Multiplicação de instituições de ensino médico levanta preocupações quanto à qualidade da formação e à solução dos problemas de saúde pública no País

Por Antônio Geraldo da Silva e César Augusto Trinta Weber

Nos últimos anos, o Brasil tem observado um aumento significativo no número de faculdades de Medicina. Para se ter uma ideia, nas duas primeiras semanas de julho de 2024, o Ministério da Educação deu permissão para a criação de 12 novos cursos de Medicina. Só nessas duas semanas a quantidade de cursos de graduação médica autorizados ultrapassou todas as autorizações feitas em 2023.

O discurso governamental busca explicar essa expansão visando a atender à demanda crescente por profissionais de saúde em um país de dimensões continentais e com uma população que ultrapassa 200 milhões de habitantes, conforme estimativa do Instituto Brasileiro de Geografia e Estatística (IBGE). No entanto, essa multiplicação de instituições de ensino médico levanta sérias preocupações quanto à qualidade da formação oferecida e à real solução dos problemas de saúde pública no País.

A principal justificativa para a abertura de novas faculdades de Medicina reside na suposta escassez de médicos, especialmente em regiões mais afastadas dos grandes centros urbanos. Médicos não faltam. A má distribuição de médicos é, de fato, uma questão estrutural que está relacionada à forma como o sistema de saúde é organizado e como os recursos são alocados.

Regiões distantes e carentes sofrem com a precariedade, de um lado, das condições técnicas para o exercício profissional ético da medicina e, de outro, da infraestrutura e serviços a esta associados, como condições habitacionais, transporte e logística, geração e transmissão de energia, saneamento básico e telecomunicações, que possuem grande importância para o desenvolvimento social e econômico desses territórios.

Além disso, e não considerando aqui os reconhecidos problemas de gestão do sistema público de saúde no alcance de maior eficiência, a falta de um plano nacional de carreira, cargos e salários para profissionais da saúde no Sistema Único de Saúde (SUS) torna mais grave a situação. Um plano de carreira bem estruturado, a exemplo de outras carreiras de Estado, seria capaz de distribuir médicos de forma mais equitativa pelo território nacional, oferecendo-lhes condições de trabalho e incentivando sua permanência em regiões que atualmente são negligenciadas.

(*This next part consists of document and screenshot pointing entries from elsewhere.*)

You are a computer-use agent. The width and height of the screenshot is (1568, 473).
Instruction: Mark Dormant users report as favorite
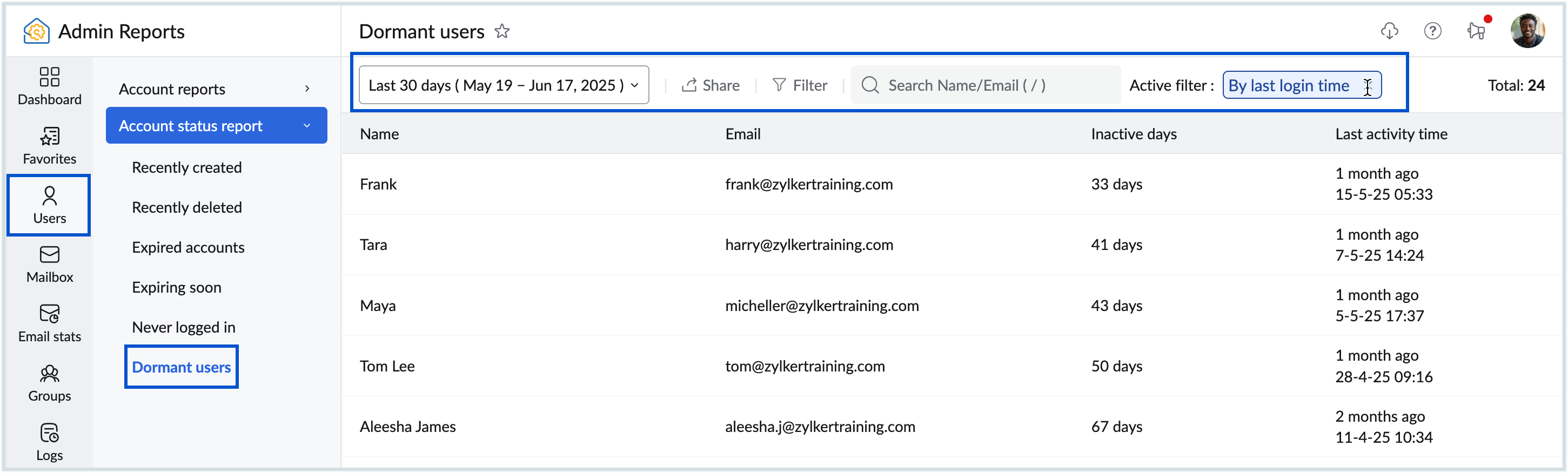point(501,31)
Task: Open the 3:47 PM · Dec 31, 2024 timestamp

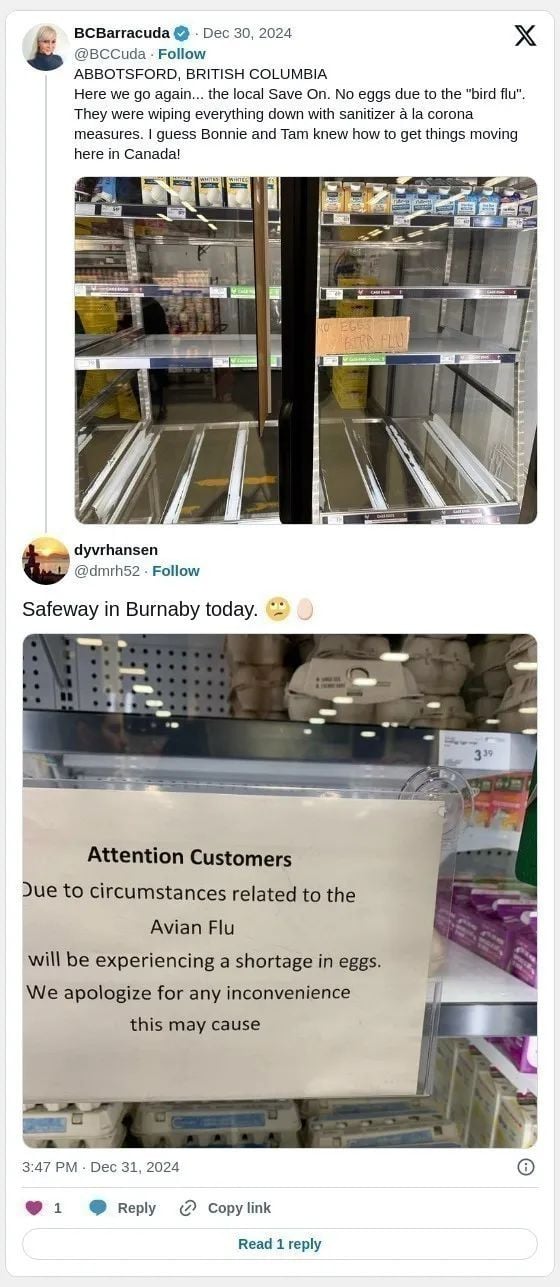Action: 101,1167
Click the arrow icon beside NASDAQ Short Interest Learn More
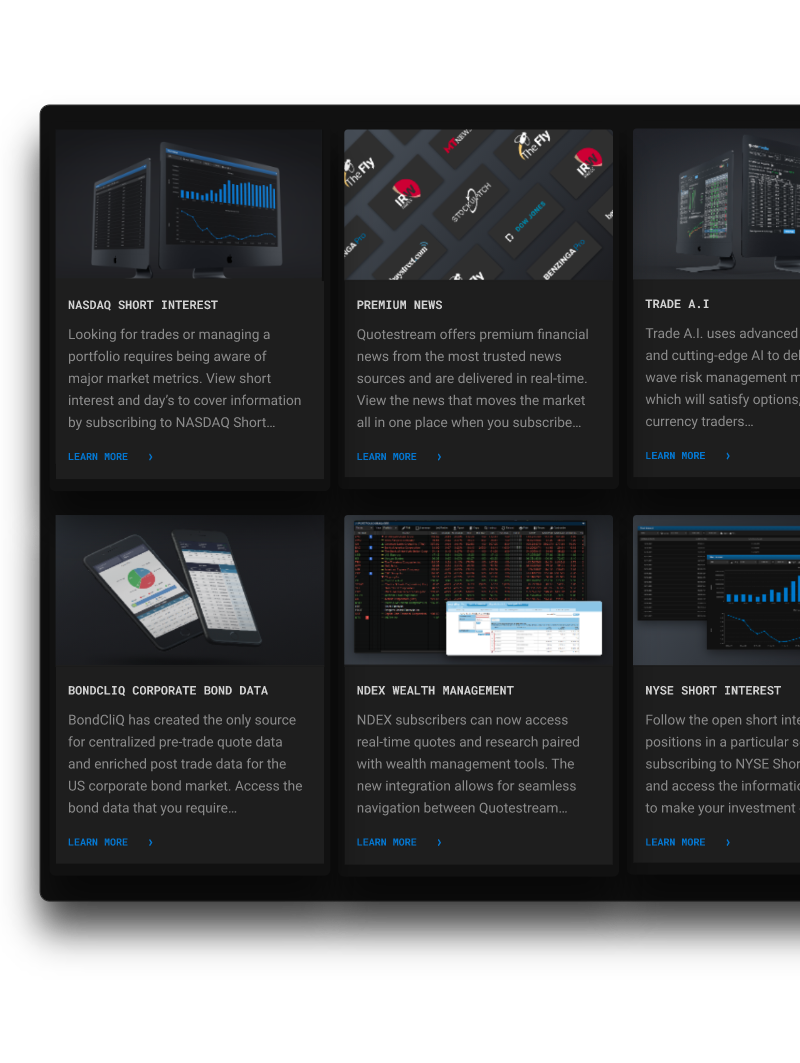 [x=151, y=457]
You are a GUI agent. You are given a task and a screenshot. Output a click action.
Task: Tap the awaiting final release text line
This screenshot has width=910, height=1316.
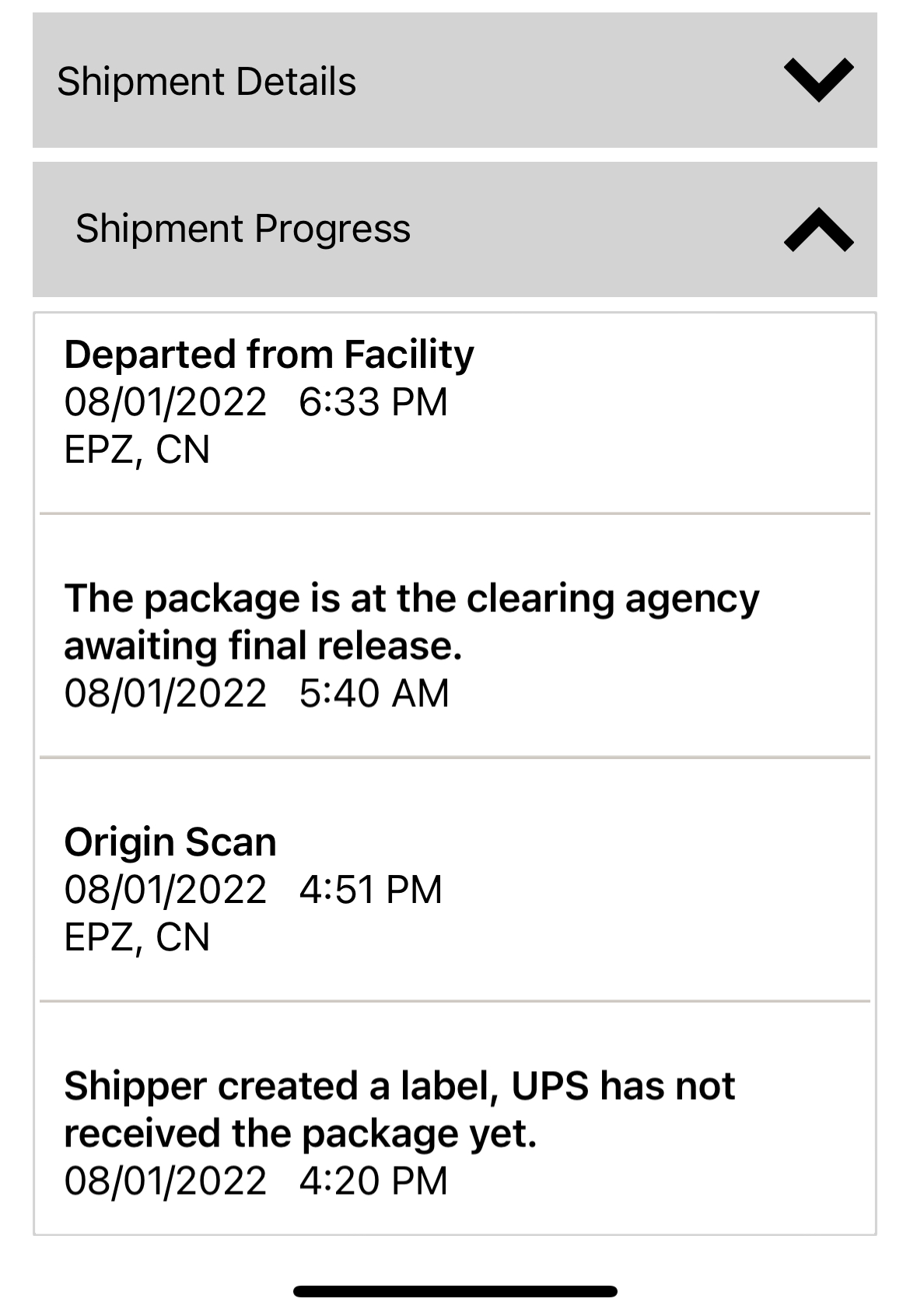[x=263, y=646]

A abertura de novas faculdades de Medicina sem um controle rigoroso de qualidade é um tema que precisa ser abordado com seriedade pelos órgãos reguladores e instituições de ensino. Muitas dessas instituições carecem de condições adequadas ao ensino, como estrutura física, hospitais-escola bem equipados, laboratórios modernos, corpo docente competente e qualidade dos estágios práticos. A formação médica exige um ambiente de aprendizado que simule a prática profissional, com acesso a casos clínicos diversificados e supervisão de profissionais experientes.

Além disso, o processo de expansão das faculdades de Medicina, muitas vezes, atende a interesses políticos e econômicos, em vez de priorizar a qualidade da educação e, por extensão, a própria qualidade do serviço médico. A abertura de cursos sem levar em conta critérios objetivos e a avaliação cuidadosa das necessidades regionais e das capacidades institucionais pode levar a um excesso de profissionais em áreas já saturadas, enquanto regiões realmente necessitadas continuam desassistidas.

Para contextualizar, segundo o Conselho Federal de Medicina (CFM), temos hoje 575.930 médicos ativos no País, uma das maiores quantidade do mundo, resultando em uma proporção de 2,81 médicos por mil habitantes, a maior já registrada e que coloca o Brasil à frente dos Estados Unidos, Japão e China.

Com um crescimento exponencial, o número de faculdades de Medicina no Brasil passou de 78 em 1990 para as atuais 389, sem que isso se traduza necessariamente em uma distribuição equitativa de médicos ou em uma melhoria na qualidade do atendimento à saúde.

Em direção oposta ao que vem sendo sustentado, a abertura de novos cursos de Medicina não é garantia de permanência de seus formandos nas regiões sede dessas faculdades. O mero aumento de faculdades de Medicina no Brasil é uma “proposta de solução” simplista para um problema complexo.

Em vez de unicamente aumentar o número de faculdades de Medicina, é necessário investir na melhoria da gestão do sistema de saúde, aumentar o financiamento do Sistema Único de Saúde, garantir a construção e manutenção de infraestruturas de saúde adequadas e a oferta de segurança, suporte profissional e remuneração justa.

Muitos argumentam que isso, na verdade, virou um grande negócio, bancado na sua maioria pelo Estado que “financia” os estudos e depois isenta o pagamento das mensalidades, criando um maior custo do que seria a criação de escolas públicas e serviços de saúde públicos. Se cada faculdade de Medicina tivesse a obrigação de criar serviços para a formação, aí sim seria um início de demonstração de interesse na saúde pública e no cuidado da população.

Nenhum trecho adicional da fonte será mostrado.